* [Task prompt]: In full and exactly, reproduce the entries below, but omit the pictures.

* [Collected data entries]:
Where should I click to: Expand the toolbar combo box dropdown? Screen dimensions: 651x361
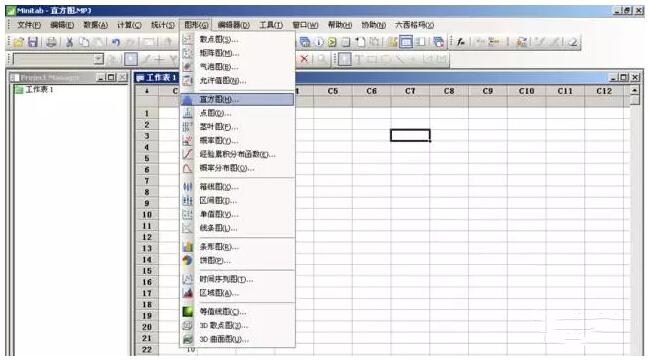[x=98, y=59]
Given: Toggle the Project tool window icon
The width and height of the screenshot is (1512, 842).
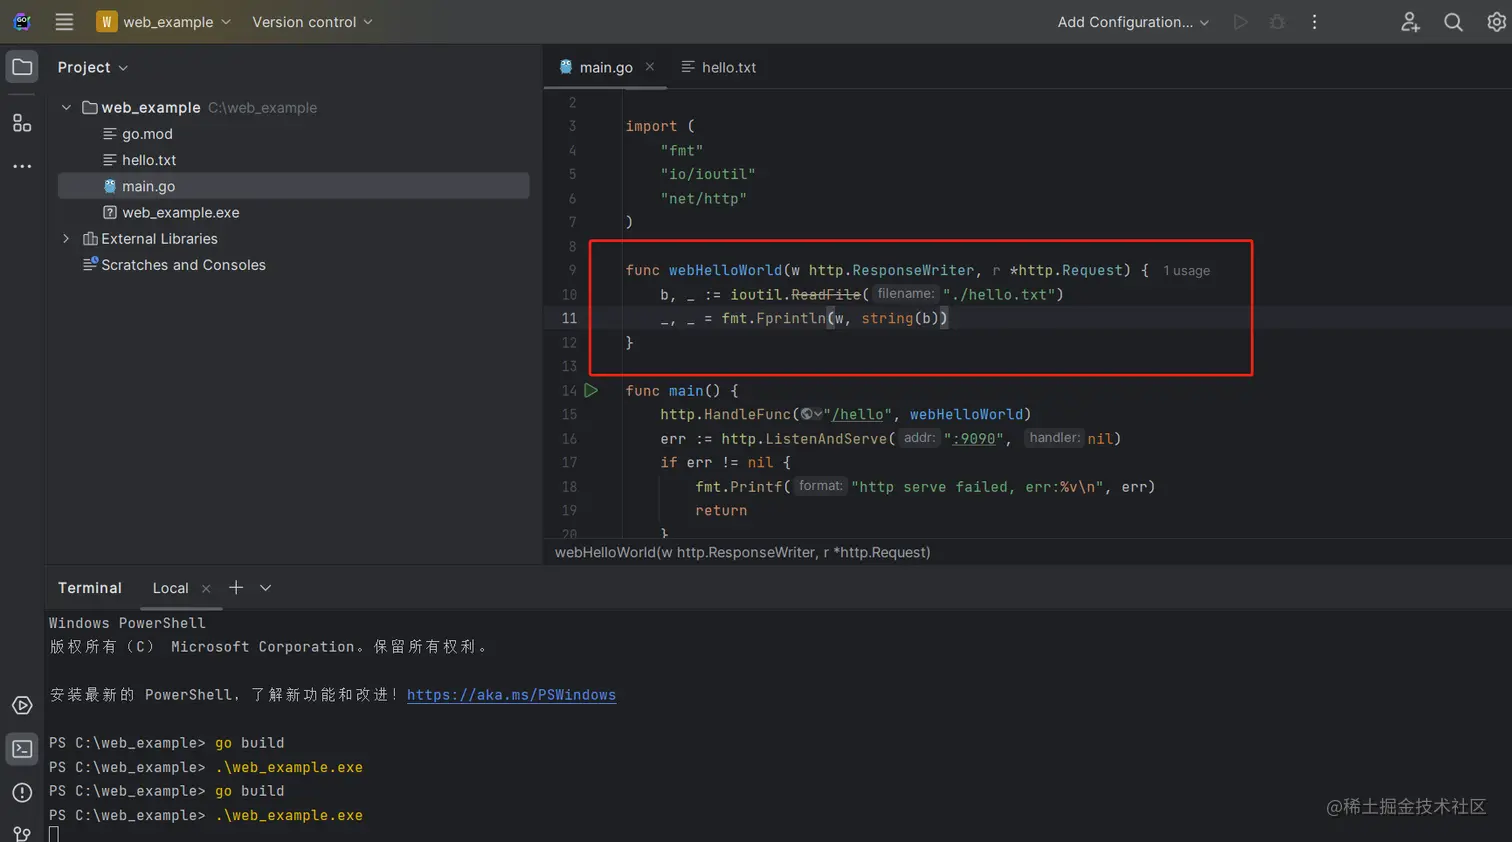Looking at the screenshot, I should (22, 67).
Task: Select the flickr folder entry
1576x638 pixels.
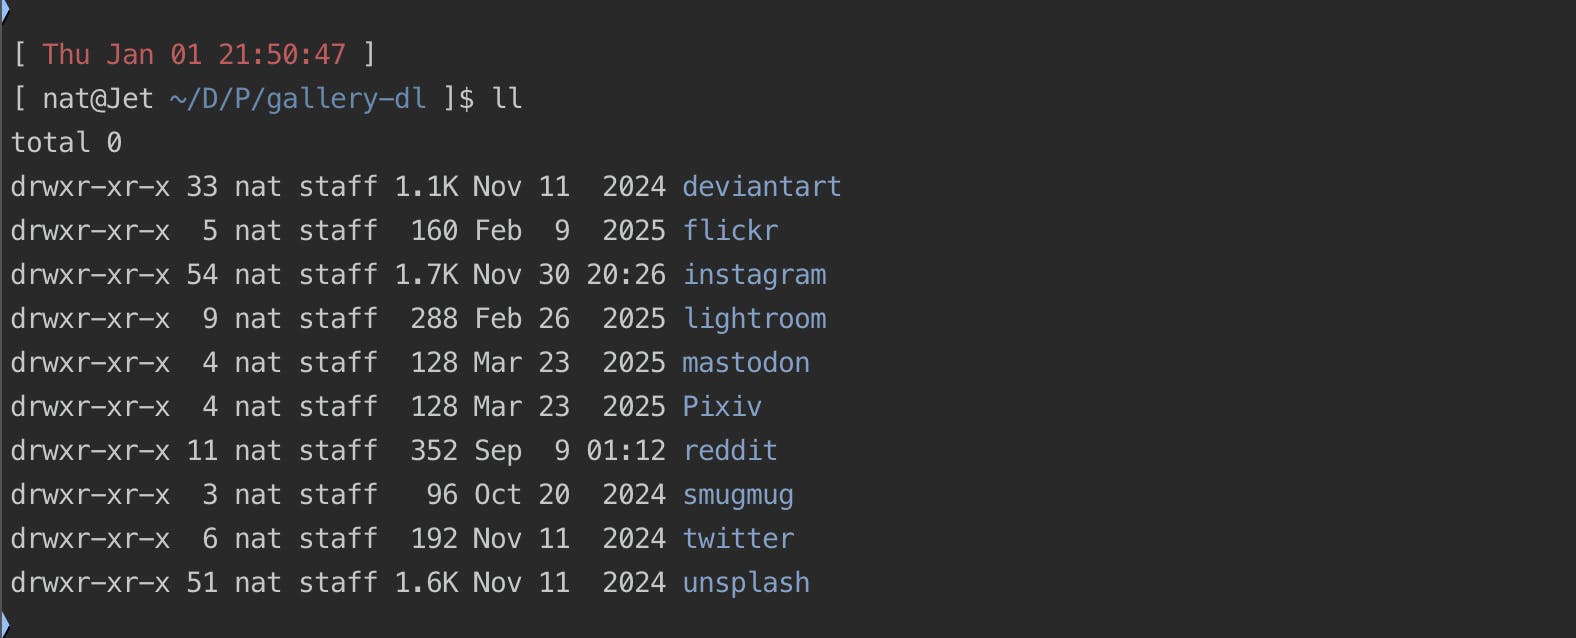Action: click(x=730, y=231)
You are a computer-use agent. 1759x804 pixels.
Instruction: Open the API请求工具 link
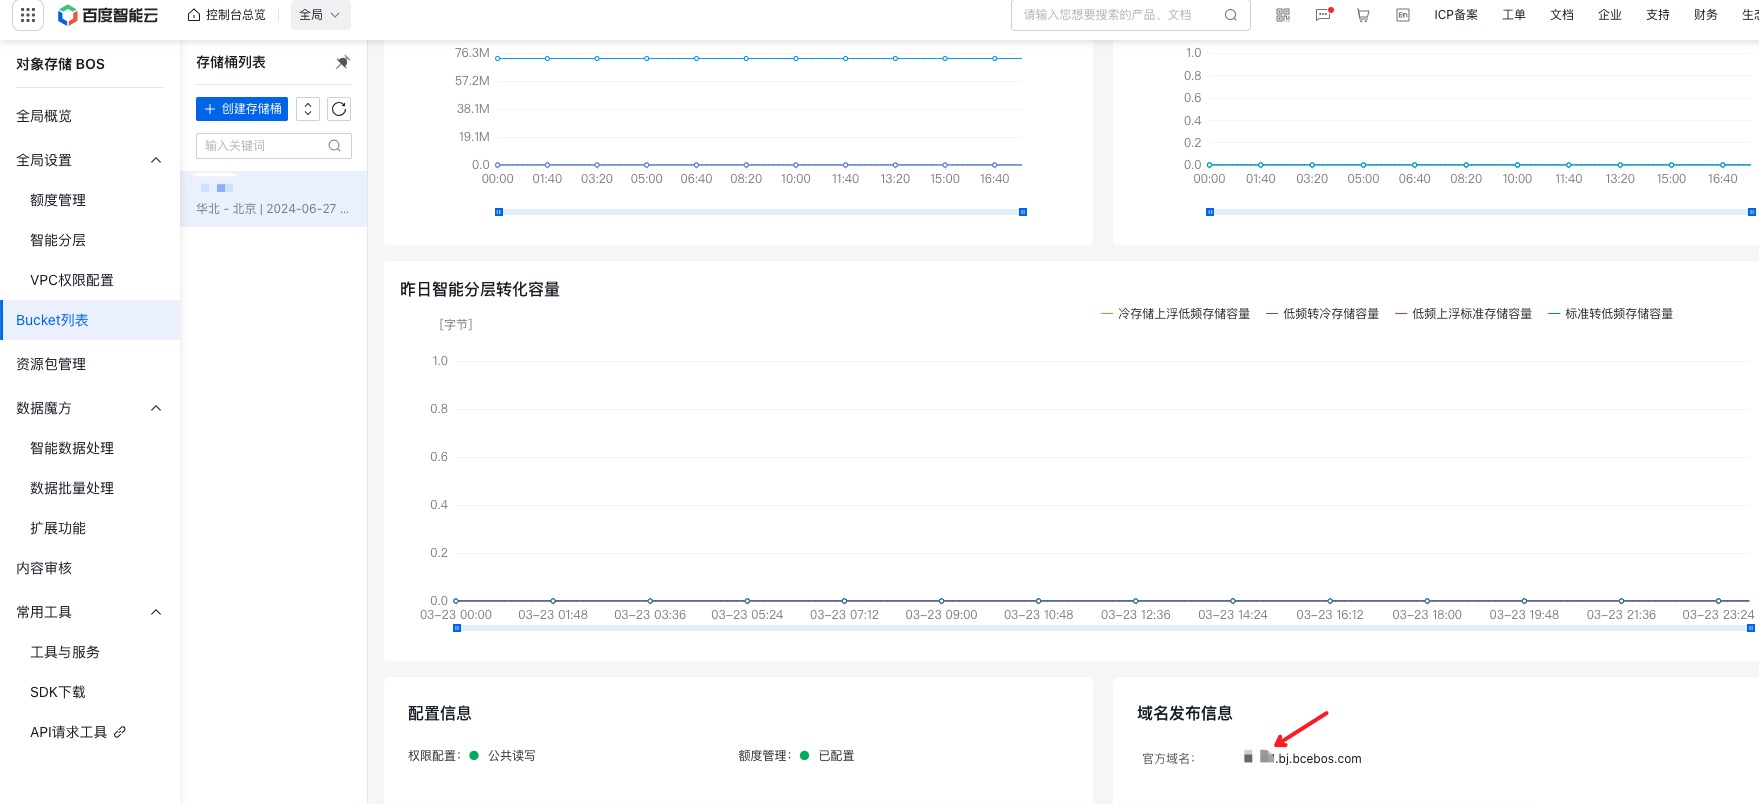pos(77,732)
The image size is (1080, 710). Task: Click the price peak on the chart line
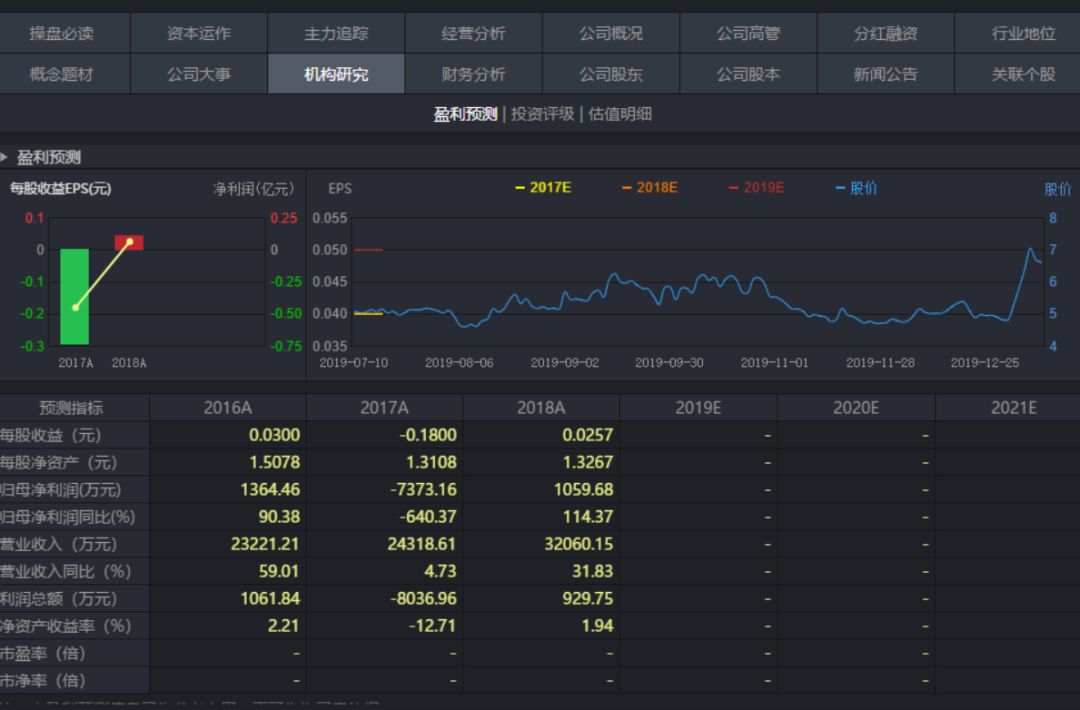pos(1030,249)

* [Response]:
Where should I click to: Expand the toolbar combo box dropdown? Screen dimensions: 651x361
[x=98, y=59]
Given: Toggle the Project tool window icon
The width and height of the screenshot is (1512, 842).
Looking at the screenshot, I should (22, 67).
Task: Select the flickr folder entry
1576x638 pixels.
Action: click(x=730, y=231)
You are a computer-use agent. 1759x804 pixels.
Instruction: Open the API请求工具 link
pos(77,732)
The image size is (1080, 710). Task: Click the price peak on the chart line
pos(1030,249)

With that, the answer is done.